「福井洞窟」複合施設を整備 遺跡日本一アピールへ 佐世保市、公民館と支所併設

 佐世保市は、国指定史跡「福井洞窟」(吉井町)の出土品を展示したり、価値を解説したりするガイダンス機能を備えた複合施設を建設する。吉井地区の公民館と市役所支所も併設する計画で、12月ごろ完成予定。ガイダンス機能は2021年春ごろから運用を始める。
 福井洞窟は佐々川支流の福井川上流にあり、旧石器時代から縄文時代にかけて人々が生活した痕跡が残る。市教委が12年から発掘調査した結果、狩猟道具の細石刃や、やじりなど約7万点が出土。旧石器時代の洞窟遺跡としては国内で初めて炉跡(たき火の跡)を発見した。
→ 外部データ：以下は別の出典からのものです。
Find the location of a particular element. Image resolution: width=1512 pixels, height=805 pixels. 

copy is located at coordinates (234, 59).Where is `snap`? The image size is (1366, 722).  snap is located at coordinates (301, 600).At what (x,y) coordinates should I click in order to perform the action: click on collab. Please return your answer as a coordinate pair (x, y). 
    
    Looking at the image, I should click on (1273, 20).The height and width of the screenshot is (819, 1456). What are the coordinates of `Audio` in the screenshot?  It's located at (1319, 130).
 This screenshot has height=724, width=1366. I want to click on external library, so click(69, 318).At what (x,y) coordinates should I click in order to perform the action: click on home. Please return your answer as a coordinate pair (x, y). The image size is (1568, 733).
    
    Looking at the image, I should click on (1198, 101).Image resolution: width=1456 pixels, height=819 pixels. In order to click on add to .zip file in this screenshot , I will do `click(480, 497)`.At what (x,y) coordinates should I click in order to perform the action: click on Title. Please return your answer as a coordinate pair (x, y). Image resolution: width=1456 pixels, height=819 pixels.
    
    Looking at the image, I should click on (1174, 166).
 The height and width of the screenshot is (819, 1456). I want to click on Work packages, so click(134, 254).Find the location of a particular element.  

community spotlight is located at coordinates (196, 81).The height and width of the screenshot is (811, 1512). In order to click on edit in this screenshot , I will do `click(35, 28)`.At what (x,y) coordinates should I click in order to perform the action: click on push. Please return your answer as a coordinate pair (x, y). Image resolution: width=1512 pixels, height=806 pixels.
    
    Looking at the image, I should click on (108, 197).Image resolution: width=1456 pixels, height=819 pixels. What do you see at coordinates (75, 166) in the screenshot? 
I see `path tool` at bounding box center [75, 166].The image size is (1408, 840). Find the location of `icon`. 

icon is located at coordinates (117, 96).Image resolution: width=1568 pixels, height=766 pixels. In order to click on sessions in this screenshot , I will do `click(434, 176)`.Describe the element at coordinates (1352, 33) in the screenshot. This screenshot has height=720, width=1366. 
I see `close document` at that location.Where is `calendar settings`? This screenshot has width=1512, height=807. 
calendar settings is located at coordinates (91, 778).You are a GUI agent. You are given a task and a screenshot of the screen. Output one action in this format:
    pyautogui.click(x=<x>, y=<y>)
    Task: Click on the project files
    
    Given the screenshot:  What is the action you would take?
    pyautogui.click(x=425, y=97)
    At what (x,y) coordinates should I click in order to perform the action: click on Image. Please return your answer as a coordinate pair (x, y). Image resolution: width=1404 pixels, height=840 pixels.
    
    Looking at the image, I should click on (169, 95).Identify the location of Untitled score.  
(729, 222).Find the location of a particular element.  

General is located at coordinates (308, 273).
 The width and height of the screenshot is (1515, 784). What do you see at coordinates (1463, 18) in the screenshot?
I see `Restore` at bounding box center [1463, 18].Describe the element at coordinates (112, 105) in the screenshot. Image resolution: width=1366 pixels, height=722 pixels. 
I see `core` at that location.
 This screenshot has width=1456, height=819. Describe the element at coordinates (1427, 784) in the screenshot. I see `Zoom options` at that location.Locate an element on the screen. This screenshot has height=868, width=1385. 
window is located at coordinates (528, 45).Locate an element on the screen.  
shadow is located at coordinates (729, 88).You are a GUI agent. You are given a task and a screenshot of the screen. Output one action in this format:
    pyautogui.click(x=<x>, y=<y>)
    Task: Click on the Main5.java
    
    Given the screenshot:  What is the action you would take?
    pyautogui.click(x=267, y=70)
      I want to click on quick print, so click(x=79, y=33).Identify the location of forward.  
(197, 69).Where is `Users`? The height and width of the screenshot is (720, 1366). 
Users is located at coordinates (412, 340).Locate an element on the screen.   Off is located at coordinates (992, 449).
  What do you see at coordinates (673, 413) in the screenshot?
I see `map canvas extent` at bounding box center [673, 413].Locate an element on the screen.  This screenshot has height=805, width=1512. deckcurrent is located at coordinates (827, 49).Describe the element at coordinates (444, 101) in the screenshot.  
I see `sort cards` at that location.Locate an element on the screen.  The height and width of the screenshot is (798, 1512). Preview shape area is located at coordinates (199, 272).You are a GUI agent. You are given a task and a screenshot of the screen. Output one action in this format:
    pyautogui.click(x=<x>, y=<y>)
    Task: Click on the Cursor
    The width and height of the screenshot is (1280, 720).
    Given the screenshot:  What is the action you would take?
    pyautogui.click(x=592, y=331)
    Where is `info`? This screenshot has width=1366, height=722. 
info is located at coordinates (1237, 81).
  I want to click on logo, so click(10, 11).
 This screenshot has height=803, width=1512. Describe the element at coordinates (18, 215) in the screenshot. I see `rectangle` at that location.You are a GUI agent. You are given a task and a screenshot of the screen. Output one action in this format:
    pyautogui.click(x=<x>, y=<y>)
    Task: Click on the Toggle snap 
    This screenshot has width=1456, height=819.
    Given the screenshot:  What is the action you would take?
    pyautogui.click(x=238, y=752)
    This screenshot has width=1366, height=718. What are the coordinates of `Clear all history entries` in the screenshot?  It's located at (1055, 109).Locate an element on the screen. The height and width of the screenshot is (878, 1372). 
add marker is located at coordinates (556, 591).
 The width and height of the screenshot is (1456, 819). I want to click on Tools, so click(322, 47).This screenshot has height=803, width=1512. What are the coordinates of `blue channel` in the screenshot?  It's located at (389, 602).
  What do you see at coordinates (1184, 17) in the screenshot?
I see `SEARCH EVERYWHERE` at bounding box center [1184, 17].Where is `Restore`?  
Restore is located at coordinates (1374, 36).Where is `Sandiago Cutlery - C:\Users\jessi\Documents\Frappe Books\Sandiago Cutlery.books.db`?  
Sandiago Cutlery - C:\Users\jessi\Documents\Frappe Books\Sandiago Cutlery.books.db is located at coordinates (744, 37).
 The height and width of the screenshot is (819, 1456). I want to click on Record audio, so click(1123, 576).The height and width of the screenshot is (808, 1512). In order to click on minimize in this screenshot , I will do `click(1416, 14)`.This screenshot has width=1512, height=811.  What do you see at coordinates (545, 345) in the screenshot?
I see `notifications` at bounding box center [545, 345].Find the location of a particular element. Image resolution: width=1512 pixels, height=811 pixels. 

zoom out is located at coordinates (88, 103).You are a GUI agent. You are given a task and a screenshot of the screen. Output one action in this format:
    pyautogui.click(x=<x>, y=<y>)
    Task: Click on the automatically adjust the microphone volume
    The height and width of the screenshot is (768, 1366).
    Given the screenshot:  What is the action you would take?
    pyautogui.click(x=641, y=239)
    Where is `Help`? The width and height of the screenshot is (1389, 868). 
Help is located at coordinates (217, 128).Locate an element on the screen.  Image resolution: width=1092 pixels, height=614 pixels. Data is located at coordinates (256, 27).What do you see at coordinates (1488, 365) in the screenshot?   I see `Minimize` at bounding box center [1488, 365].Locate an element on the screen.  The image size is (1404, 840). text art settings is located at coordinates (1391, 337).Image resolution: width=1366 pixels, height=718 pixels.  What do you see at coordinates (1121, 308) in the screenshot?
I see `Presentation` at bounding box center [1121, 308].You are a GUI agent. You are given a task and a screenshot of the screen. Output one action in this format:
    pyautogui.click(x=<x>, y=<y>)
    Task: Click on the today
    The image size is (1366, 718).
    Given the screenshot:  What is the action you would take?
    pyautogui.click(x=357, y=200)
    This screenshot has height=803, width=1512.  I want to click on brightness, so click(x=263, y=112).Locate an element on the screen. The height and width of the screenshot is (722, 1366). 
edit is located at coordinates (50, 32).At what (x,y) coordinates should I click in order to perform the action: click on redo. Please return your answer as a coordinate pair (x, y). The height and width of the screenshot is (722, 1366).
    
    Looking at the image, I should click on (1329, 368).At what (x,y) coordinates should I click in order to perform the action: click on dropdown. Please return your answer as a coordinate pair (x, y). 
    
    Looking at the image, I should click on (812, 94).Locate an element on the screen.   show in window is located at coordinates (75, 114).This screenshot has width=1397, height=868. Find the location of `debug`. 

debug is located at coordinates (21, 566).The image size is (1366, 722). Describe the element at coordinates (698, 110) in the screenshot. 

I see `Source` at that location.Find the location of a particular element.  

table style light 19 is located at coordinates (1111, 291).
 洞窟の価値を発信するため、市は14年に出土品の展示施設を整備する方針を表明。福井洞窟から約3・5キロ離れた場所に約6億8千万円を投じて複合施設を建設することを決めた。
 展示スペースは約600平方メートルあり、目玉として発掘現場の地層約6メートルを設置。出土品約500点に加え、炉跡などの複製品や当時の人々の暮らしを再現したジオラマを展示する。子どもが遺跡の発掘について勉強する体験室のほか、福井洞窟までの道のりや見どころを案内する情報コーナーもある。
 市教委文化財課によると、佐世保市内には福井洞窟をはじめ、国内最多の31カ所の洞穴遺跡が見つかっている。同課は「遺跡日本一の町をアピールする施設にしたい。福井洞窟で暮らした人々の風景を肌で感じる展示を目指す」としている。